> **Gekozen fragment**
>>>

De ‘uitbetaler' of de niet-Amerikaanse financiële instelling kan dan ook aansprakelijk worden gesteld bij foutieve niet-inhouding. Bijgevolg is het niet uit te sluiten dat deze laatsten er bij de kleinste onduidelijkheid of onregelmatigheid inzake de FATCA-formaliteiten veiligheidshalve voor zullen opteren om de bronheffing toch in te houden. Indien de bronheffing onterecht werd ingehouden, bestaat de mogelijkheid om onder bepaalde voorwaarden de terugvordering van de bronheffing aan te vragen bij de Amerikaanse fiscus. Hierbij dient wel vermeld te worden dat dergelijke procedure enorm lang kan aanslepen en tevens de nodige kosten met zich mee zal brengen. Het is dan ook sterk aan te raden om voorafgaand de nodige FATCA-formaliteiten te vervolledigen teneinde te vermijden dat men later via een lange en kostelijke procedure de 30% bronheffing moet proberen terug te vorderen.

<<<

> **Jouw opdrachten**
(a) Bij welke instantie kan volgens het fragment over de FATCA-bronheffing een onterecht ingehouden bronheffing worden teruggevorderd?
(b) Zet het fragment over de FATCA-bronheffing voort na de laatste zin.

> **Datasetrijen**
>>>

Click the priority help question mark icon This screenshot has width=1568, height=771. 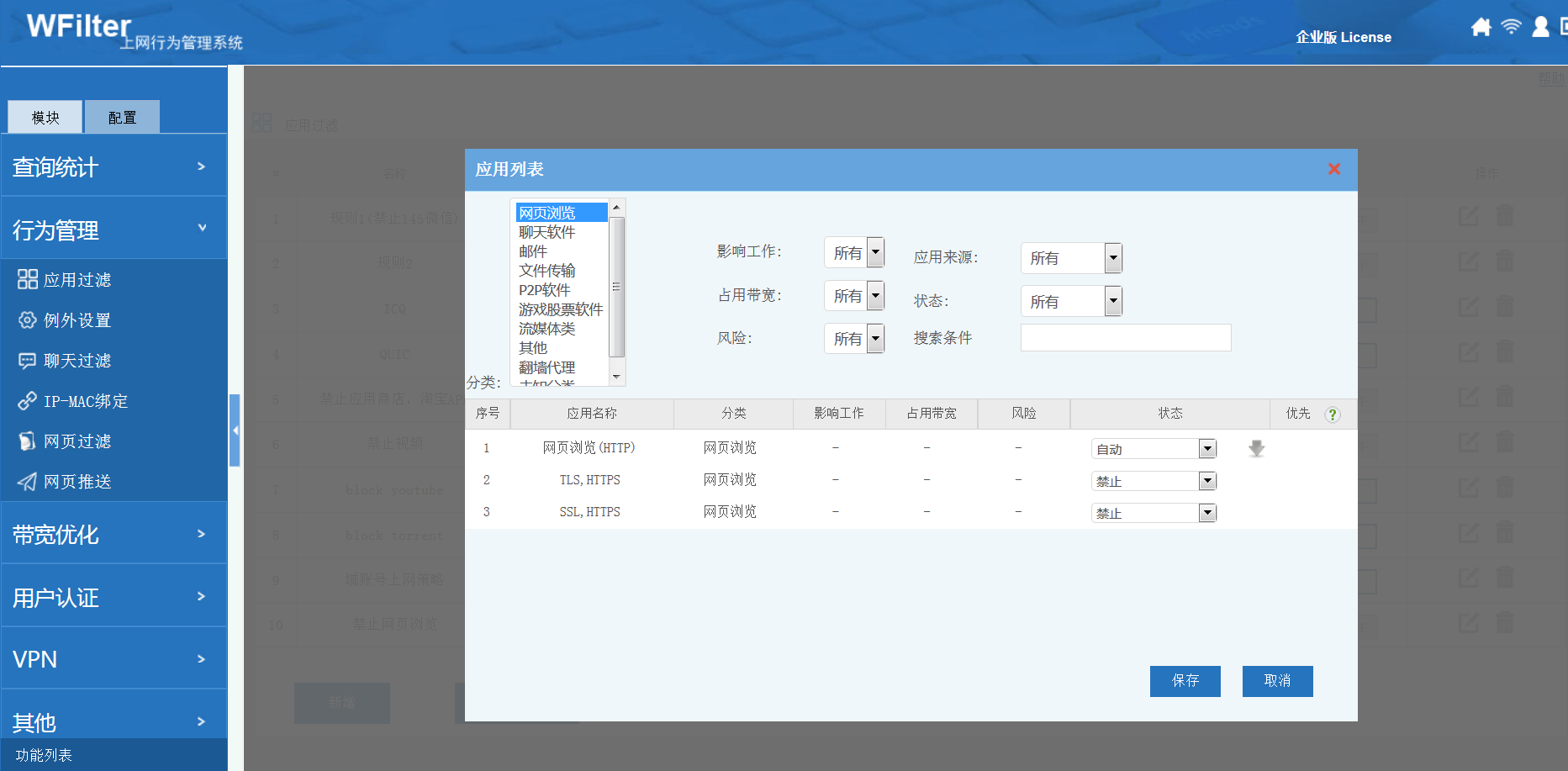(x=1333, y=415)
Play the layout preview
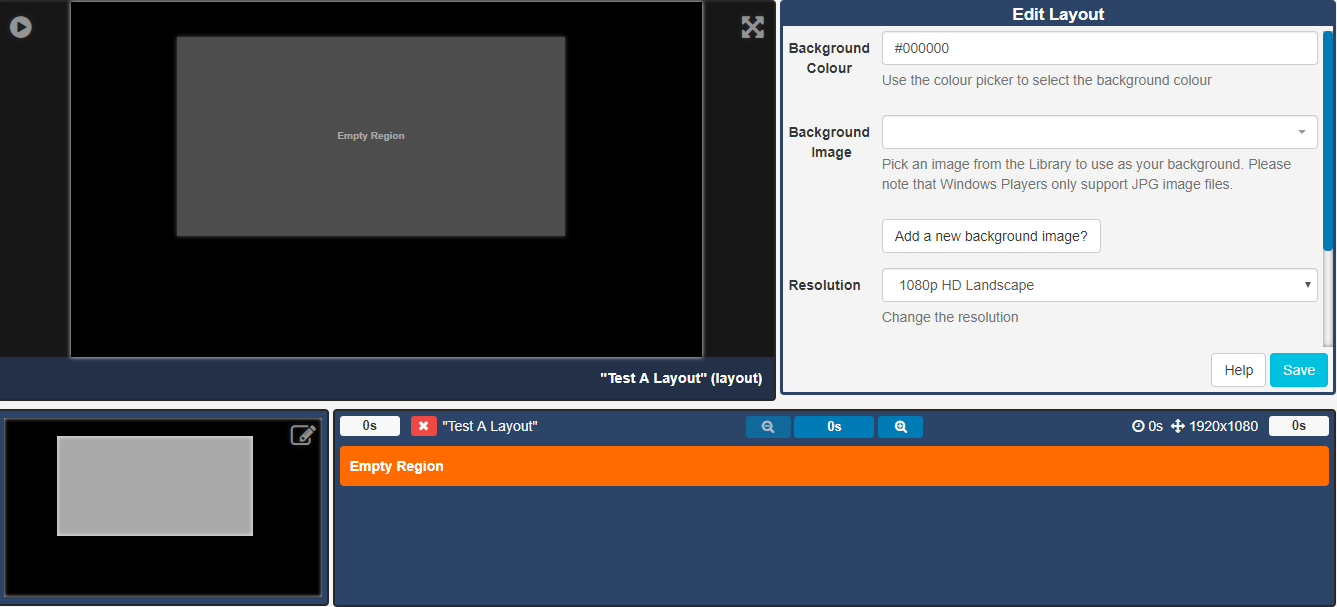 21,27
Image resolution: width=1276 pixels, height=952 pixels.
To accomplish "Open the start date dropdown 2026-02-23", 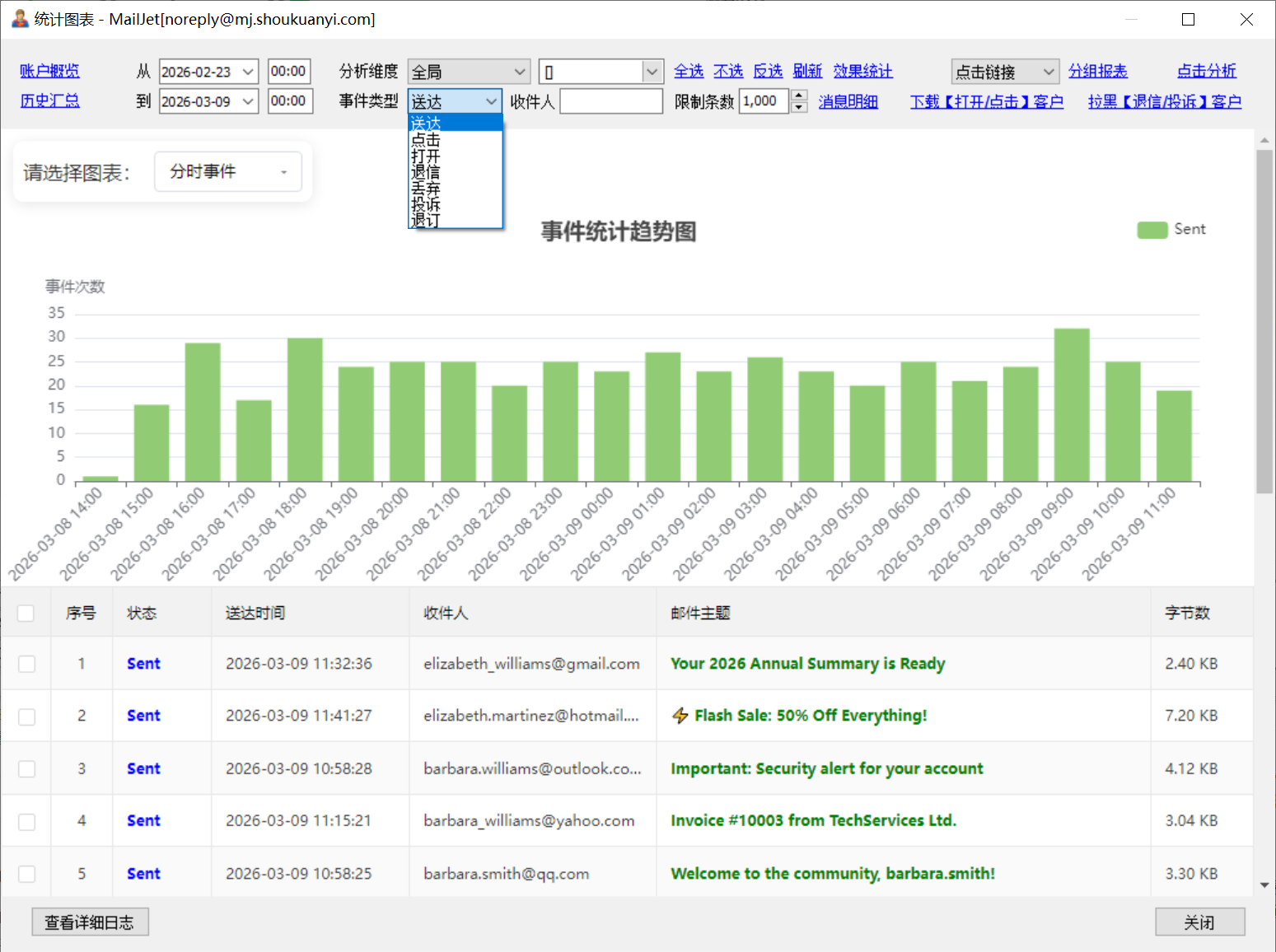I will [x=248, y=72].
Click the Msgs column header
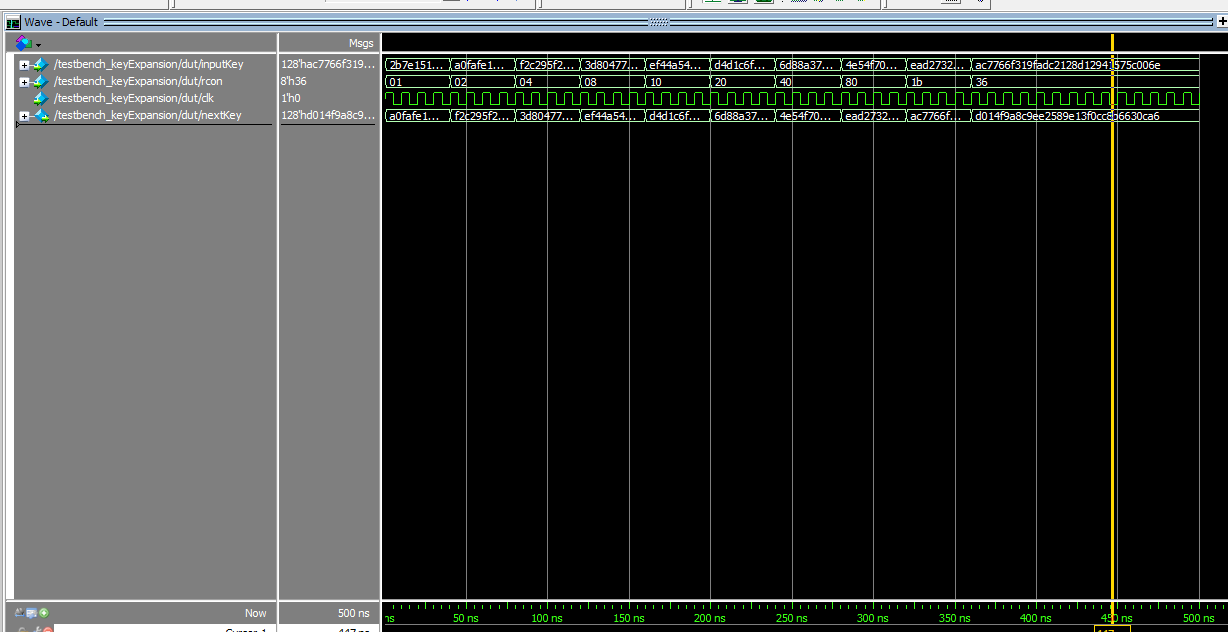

<<<

> **Verwachte antwoorden**
(a) Bij de Amerikaanse fiscus.

(b)
In de huidige mondiale samenleving waarbij financiële transacties met US personen of entiteiten niet meer kunnen worden weggedacht is het aldus uitermate belangrijk om voldoende voorbereid te zijn op de impact die de FATCA-wetgeving kan hebben op financieel vlak, zowel voor professionele spelers als voor particulieren.

Zoals voorheen reeds vermeld is het toepassingsgebied van deze wetgeving zeer ruim zodat iedereen vroeg of laat met de FATCA-wetgeving te maken kan krijgen. Het tijdig en correct invullen van de betreffende formulieren is hierbij dan ook van het grootste belang om te vermijden dat er veiligheidshalve, maar onterecht, 30 % bronheffing wordt ingehouden.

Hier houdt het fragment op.